Bucks’ Malcolm Brogdon admits his passion isn’t basketball, but helping people
In the modern age, many athletes want to be remembered for more than just what they contributed on the field of play.
From LeBron James producing a documentary entitled Shut Up and Dribble to Dwyane Wade attending the Miami Pride parade in support of his 11-year-old son, NBA players have become more and more vocal in terms of social issues and assisting their local communities.
For Milwaukee Bucks guard Malcolm Brogdon, basketball has become his platform to affect change. Speaking to Marc Spears of The Undefeated, Brogdon explained that some things are bigger than basketball, and that he wants to be known for being a charitable person rather than merely a good basketball player.
“They see me as a humanitarian. I’m so big that people wonder and ask if I play basketball. But it is not like people over there are following the NBA really hard,” Brogdon said. “Their worries are bigger than basketball. It’s clean water. It’s living. It’s necessities that they’re looking for. Not celebrities. …

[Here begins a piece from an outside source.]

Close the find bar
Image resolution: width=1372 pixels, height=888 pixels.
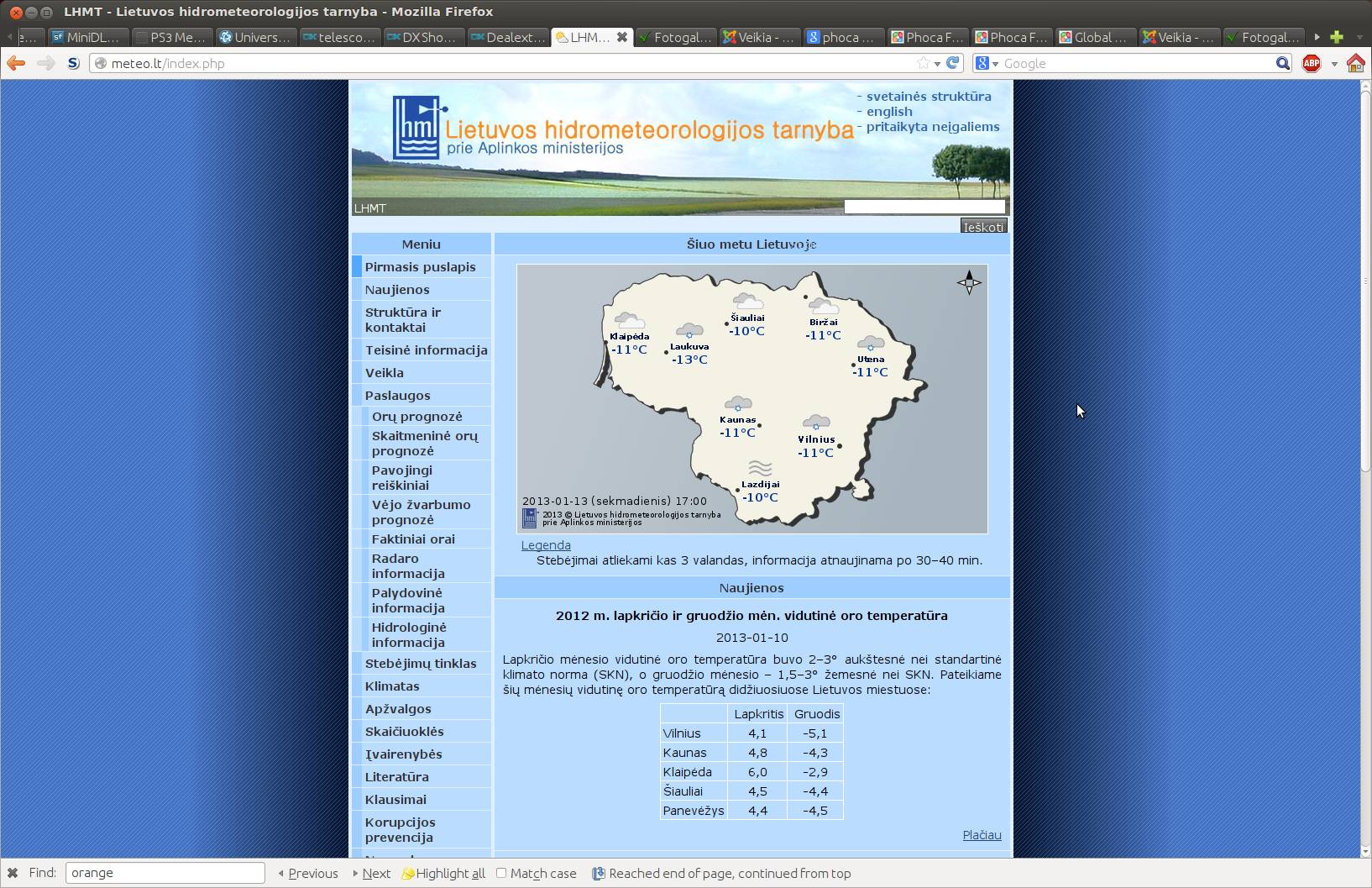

“Basketball is my job, I love it. It’s the dream,” he continued. “But honestly, my life passion is not basketball. It’s helping people and using my resources that I have gotten from basketball.”
Malcolm Brogdon founded the Hoops2O charity, an initiative that seeks to provide funding and resources for clean water in East Africa. On Friday night, following Milwaukee’s win in Game 2 of the Eastern Conference Finals, NBA legend Charles Barkley pledged to donate $45,000 dollars to the cause.
The former standout at the University of Virginia is not only helping others around the world, but has also given his team a big lift since returning to the floor during these playoffs, averaging over 14 points, four assists and 3.5 rebounds through the first two games of the Eastern Conference Finals.